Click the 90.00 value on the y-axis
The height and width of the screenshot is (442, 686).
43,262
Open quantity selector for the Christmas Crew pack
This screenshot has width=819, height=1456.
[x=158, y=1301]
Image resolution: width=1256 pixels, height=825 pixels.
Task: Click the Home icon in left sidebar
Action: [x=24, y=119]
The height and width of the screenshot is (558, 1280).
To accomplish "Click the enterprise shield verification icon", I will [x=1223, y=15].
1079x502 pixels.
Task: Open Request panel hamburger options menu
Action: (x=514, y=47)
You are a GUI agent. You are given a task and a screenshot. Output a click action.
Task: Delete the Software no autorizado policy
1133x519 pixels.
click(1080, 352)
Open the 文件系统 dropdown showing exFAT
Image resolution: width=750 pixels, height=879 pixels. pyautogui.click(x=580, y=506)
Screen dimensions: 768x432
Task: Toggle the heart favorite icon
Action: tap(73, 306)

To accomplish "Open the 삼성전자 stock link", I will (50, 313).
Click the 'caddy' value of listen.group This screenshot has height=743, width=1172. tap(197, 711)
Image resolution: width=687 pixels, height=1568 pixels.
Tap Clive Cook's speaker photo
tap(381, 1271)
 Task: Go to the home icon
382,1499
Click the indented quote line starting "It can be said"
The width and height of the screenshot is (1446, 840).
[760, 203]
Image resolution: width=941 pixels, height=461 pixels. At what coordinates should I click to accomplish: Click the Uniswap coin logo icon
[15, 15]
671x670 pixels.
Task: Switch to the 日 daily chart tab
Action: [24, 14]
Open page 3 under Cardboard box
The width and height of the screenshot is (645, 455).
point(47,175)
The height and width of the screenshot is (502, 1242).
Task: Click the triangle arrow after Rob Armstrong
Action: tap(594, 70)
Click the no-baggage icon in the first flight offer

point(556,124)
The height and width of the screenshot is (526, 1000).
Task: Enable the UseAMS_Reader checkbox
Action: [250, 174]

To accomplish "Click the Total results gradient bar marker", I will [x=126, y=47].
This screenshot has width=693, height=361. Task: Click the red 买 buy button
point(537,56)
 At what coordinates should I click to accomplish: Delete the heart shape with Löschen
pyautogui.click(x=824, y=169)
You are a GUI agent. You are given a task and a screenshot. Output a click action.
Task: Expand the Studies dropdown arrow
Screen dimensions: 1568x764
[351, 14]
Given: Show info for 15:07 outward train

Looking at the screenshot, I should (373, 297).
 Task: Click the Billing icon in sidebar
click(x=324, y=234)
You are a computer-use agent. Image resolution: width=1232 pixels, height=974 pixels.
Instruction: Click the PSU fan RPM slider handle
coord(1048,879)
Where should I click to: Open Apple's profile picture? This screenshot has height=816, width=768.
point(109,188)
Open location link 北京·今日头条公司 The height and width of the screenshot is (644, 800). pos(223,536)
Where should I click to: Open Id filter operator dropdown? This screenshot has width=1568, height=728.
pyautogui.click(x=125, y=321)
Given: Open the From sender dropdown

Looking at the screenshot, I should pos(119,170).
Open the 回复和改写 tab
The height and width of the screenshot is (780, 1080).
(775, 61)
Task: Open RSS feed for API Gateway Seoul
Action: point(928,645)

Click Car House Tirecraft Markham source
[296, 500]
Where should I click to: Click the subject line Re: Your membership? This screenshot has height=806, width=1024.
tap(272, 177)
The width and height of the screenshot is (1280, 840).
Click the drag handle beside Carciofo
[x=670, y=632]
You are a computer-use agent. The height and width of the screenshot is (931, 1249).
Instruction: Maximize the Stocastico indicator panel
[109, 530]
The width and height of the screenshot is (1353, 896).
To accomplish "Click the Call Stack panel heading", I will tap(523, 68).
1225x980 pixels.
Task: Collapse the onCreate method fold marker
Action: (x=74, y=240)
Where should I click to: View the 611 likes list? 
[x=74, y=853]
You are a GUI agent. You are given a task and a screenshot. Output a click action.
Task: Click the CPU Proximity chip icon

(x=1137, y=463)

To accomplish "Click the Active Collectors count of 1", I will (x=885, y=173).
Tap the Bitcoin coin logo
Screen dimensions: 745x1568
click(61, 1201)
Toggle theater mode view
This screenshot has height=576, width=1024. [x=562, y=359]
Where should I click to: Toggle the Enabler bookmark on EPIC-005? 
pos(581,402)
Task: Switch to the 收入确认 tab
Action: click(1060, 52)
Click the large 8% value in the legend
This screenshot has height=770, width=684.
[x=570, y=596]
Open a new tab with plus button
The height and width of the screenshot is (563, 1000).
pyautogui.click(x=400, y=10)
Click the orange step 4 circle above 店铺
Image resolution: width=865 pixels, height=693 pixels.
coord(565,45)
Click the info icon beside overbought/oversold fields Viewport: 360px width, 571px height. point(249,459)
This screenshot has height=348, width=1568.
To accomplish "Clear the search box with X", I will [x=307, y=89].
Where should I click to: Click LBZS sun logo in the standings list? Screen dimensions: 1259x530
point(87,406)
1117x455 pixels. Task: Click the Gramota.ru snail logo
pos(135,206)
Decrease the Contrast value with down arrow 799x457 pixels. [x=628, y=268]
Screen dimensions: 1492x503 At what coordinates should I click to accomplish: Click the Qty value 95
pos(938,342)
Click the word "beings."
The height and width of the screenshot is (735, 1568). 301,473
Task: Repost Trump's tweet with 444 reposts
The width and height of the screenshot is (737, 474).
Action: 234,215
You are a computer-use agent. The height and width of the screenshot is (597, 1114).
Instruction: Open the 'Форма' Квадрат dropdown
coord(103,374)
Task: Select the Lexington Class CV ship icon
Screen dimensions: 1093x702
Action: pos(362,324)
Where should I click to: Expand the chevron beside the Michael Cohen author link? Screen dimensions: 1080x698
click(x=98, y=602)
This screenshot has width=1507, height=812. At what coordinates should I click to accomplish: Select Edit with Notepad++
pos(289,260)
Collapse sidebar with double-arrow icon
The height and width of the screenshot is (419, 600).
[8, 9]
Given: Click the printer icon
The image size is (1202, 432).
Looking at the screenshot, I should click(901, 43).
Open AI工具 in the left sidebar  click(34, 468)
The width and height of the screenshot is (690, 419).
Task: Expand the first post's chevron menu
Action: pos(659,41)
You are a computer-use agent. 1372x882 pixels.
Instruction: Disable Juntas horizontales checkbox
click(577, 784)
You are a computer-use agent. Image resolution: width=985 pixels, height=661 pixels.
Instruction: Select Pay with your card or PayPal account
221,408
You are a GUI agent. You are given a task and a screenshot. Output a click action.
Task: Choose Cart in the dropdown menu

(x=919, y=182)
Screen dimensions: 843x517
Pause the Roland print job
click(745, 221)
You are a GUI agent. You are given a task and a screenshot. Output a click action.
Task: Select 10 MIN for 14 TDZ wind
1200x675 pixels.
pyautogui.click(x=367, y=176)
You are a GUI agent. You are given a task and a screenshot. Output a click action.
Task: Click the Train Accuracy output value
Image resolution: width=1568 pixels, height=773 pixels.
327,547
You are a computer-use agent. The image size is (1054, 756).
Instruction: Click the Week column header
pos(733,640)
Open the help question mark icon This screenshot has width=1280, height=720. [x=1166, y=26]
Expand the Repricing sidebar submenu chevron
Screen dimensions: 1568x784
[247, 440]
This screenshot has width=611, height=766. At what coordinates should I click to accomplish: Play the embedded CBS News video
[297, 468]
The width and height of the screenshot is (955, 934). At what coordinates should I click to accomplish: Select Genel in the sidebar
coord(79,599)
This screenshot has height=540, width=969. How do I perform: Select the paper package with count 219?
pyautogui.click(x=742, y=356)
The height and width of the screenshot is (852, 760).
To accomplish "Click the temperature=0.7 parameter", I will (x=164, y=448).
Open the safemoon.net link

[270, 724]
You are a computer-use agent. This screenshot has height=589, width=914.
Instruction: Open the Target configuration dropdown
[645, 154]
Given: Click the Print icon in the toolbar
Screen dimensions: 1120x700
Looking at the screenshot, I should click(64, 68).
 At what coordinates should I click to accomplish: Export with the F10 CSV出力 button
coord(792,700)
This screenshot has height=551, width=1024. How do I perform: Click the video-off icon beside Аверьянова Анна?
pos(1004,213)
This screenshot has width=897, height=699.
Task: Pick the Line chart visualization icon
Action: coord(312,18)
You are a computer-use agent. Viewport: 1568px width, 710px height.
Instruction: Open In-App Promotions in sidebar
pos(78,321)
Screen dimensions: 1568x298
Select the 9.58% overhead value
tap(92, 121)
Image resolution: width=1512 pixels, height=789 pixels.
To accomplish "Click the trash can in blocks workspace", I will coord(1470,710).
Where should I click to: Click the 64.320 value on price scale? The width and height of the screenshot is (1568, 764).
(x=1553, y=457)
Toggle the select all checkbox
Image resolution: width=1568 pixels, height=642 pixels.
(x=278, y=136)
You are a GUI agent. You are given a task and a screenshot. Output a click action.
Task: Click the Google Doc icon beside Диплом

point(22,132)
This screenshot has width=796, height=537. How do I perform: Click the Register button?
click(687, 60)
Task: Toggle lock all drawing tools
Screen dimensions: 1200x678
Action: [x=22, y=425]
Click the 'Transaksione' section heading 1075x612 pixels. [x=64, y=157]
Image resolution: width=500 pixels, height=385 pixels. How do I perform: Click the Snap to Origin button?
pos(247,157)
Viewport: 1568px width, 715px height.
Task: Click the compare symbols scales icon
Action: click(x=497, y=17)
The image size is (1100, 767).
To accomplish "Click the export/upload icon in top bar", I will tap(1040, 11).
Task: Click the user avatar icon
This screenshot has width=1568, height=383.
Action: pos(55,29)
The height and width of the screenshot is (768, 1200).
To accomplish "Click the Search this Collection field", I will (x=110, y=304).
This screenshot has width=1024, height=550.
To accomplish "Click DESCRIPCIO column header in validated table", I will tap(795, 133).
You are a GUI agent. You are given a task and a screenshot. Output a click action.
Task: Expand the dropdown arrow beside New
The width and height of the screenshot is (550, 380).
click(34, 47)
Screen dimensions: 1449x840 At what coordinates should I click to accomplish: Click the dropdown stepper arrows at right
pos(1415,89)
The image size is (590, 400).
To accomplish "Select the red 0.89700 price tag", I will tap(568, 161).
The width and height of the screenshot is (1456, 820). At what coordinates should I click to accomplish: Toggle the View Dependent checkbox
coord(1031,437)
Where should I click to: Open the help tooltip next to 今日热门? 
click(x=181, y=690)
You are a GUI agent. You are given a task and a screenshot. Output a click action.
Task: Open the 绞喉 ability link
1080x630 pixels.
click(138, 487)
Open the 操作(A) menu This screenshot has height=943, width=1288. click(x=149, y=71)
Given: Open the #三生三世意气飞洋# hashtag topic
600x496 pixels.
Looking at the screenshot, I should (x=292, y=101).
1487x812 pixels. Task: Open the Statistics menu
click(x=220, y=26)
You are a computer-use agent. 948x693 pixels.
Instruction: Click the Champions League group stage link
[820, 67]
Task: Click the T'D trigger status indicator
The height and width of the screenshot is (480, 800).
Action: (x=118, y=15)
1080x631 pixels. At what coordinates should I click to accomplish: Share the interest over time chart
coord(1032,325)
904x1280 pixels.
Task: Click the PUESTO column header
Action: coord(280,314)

====================

_What you are asked to do:_ Repeat exactly the lines above from the one with "Given: Show info for 15:07 outward train" up to and including the one with "The width and height of the screenshot is (1353, 896).". No other line belongs in the reply.

_Written solution:_
Given: Show info for 15:07 outward train

Looking at the screenshot, I should (373, 297).
 Task: Click the Billing icon in sidebar
click(x=324, y=234)
You are a computer-use agent. Image resolution: width=1232 pixels, height=974 pixels.
Instruction: Click the PSU fan RPM slider handle
coord(1048,879)
Where should I click to: Open Apple's profile picture? This screenshot has height=816, width=768.
point(109,188)
Open location link 北京·今日头条公司 The height and width of the screenshot is (644, 800). pos(223,536)
Where should I click to: Open Id filter operator dropdown? This screenshot has width=1568, height=728.
pyautogui.click(x=125, y=321)
Given: Open the From sender dropdown

Looking at the screenshot, I should pos(119,170).
Open the 回复和改写 tab
The height and width of the screenshot is (780, 1080).
(775, 61)
Task: Open RSS feed for API Gateway Seoul
Action: point(928,645)

Click Car House Tirecraft Markham source
[296, 500]
Where should I click to: Click the subject line Re: Your membership? This screenshot has height=806, width=1024.
tap(272, 177)
The width and height of the screenshot is (1280, 840).
Click the drag handle beside Carciofo
[x=670, y=632]
You are a computer-use agent. The height and width of the screenshot is (931, 1249).
Instruction: Maximize the Stocastico indicator panel
[109, 530]
The width and height of the screenshot is (1353, 896).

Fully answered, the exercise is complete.